TASK DIRECTIONS
Within the records, which lines hold the string "left"? Report each one by copying it.

(Entries taken from a collection)
=== Section Start ===

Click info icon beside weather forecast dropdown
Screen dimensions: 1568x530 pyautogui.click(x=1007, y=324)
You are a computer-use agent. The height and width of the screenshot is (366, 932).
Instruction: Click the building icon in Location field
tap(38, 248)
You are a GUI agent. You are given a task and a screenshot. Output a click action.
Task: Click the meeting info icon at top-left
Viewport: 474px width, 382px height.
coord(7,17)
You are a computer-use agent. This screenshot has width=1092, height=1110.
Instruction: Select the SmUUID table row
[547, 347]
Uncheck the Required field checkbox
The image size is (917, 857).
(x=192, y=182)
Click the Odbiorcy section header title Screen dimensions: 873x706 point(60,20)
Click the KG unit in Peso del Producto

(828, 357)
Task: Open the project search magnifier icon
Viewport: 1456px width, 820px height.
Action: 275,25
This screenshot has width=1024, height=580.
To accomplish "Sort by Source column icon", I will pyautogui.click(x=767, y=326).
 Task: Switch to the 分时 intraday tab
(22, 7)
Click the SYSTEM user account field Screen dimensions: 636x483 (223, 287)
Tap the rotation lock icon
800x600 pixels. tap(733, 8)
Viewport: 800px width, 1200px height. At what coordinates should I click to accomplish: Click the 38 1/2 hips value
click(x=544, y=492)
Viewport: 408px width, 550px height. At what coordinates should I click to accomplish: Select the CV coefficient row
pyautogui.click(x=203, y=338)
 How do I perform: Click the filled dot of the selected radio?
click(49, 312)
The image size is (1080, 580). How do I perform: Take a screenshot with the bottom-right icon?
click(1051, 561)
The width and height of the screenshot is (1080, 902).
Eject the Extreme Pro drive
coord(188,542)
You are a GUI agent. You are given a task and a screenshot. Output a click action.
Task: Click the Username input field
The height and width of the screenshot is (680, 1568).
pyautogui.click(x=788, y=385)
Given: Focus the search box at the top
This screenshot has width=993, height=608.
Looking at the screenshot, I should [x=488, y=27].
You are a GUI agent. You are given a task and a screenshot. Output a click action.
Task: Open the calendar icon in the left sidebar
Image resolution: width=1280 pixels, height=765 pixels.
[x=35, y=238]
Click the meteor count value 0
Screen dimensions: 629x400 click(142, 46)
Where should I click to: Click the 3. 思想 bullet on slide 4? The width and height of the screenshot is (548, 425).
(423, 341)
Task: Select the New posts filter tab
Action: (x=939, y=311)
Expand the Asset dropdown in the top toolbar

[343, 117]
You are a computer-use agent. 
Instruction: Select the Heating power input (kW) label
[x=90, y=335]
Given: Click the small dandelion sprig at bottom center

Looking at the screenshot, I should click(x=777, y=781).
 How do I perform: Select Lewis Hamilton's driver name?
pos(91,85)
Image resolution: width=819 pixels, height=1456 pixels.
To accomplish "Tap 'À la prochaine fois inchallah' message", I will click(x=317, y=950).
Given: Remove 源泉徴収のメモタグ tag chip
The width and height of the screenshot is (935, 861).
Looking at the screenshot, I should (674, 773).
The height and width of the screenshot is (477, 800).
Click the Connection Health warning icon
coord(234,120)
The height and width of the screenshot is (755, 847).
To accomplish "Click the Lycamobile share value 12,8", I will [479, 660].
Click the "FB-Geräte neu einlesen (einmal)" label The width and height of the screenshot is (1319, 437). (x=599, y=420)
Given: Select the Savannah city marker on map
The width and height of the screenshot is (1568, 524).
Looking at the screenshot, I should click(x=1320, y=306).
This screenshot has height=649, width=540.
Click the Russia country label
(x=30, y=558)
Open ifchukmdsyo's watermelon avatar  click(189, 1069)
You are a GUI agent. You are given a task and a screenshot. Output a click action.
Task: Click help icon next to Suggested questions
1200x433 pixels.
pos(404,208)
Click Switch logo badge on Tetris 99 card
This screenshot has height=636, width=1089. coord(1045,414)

=== Section End ===

SOLUTION FOR THIS TASK
Task: Click the meeting info icon at top-left
Task: Open the calendar icon in the left sidebar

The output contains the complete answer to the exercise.